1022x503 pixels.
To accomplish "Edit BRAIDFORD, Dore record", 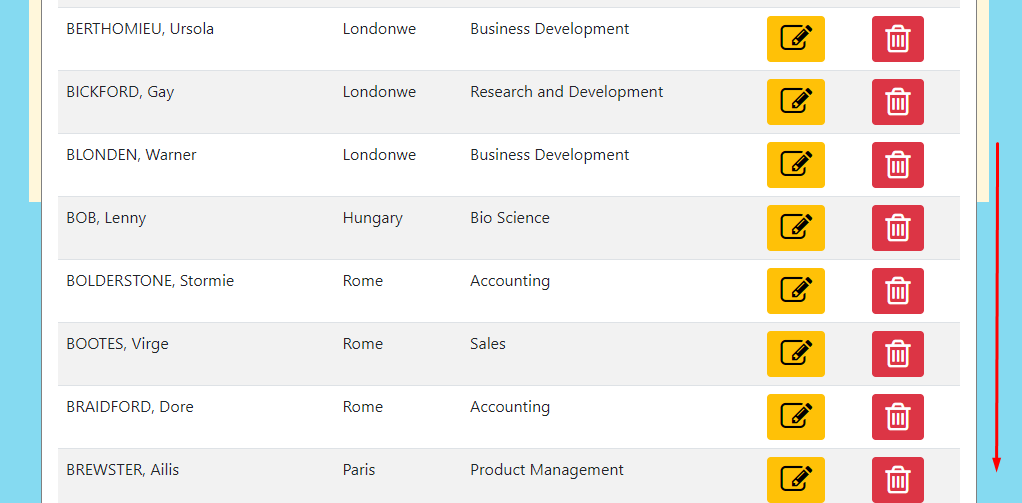I will pyautogui.click(x=795, y=417).
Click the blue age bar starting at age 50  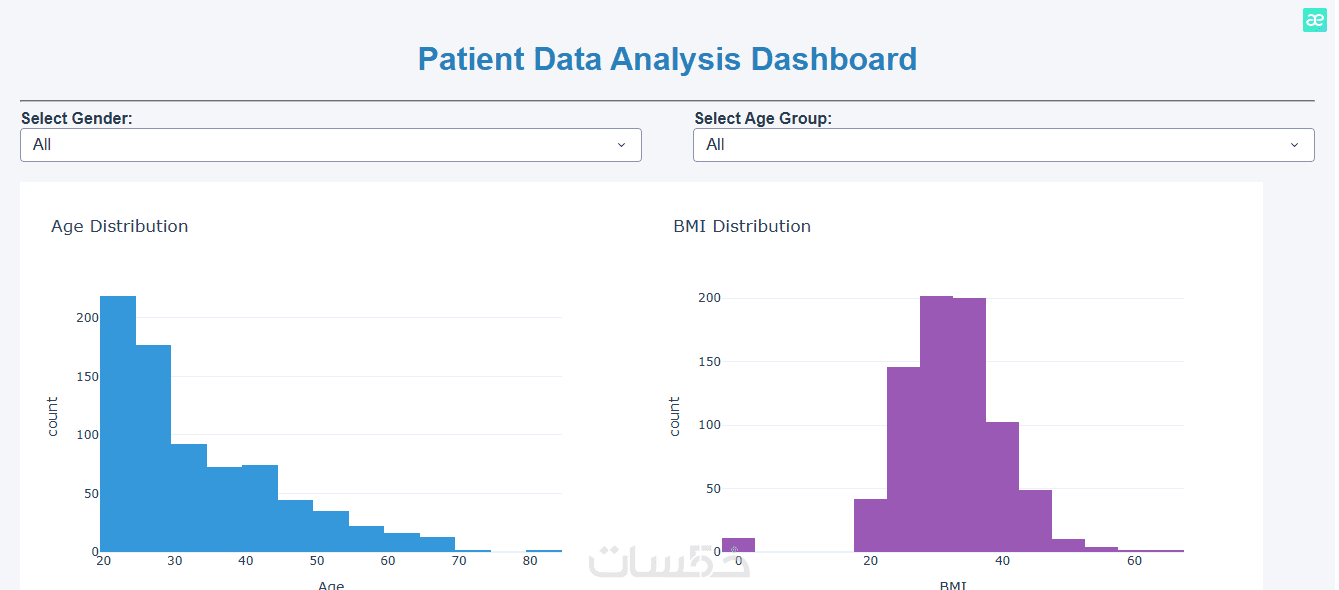tap(331, 531)
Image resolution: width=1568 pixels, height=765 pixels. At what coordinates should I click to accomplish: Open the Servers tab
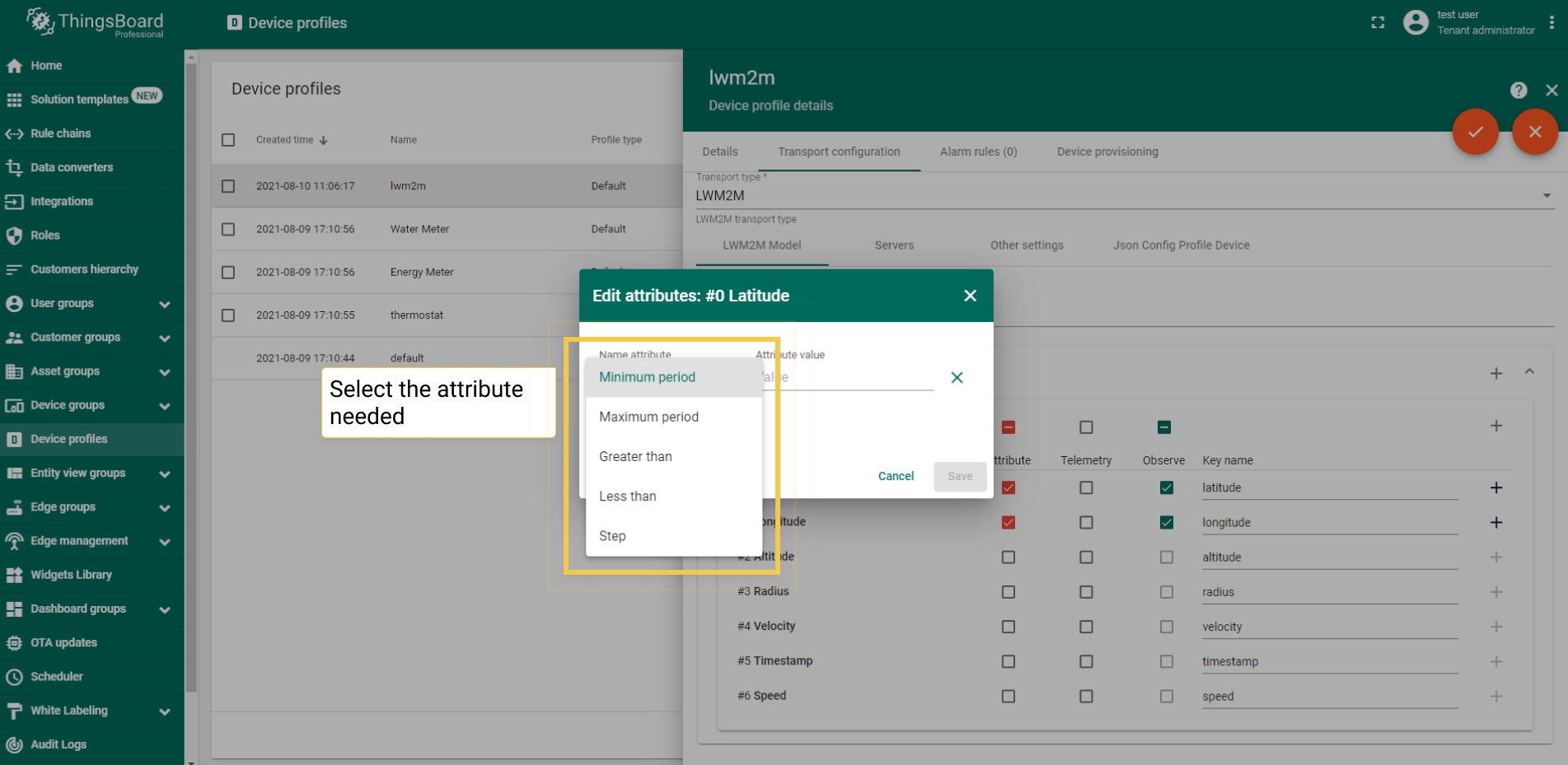[x=894, y=245]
========================================
Nothing but the lines from the one containing "Image resolution: width=1568" through the end of the entries is to be retyped, exactly as written and without pictures.

Expected answer ->
Image resolution: width=1568 pixels, height=765 pixels. At what coordinates should I click to accomplish: Open the Servers tab
[x=894, y=245]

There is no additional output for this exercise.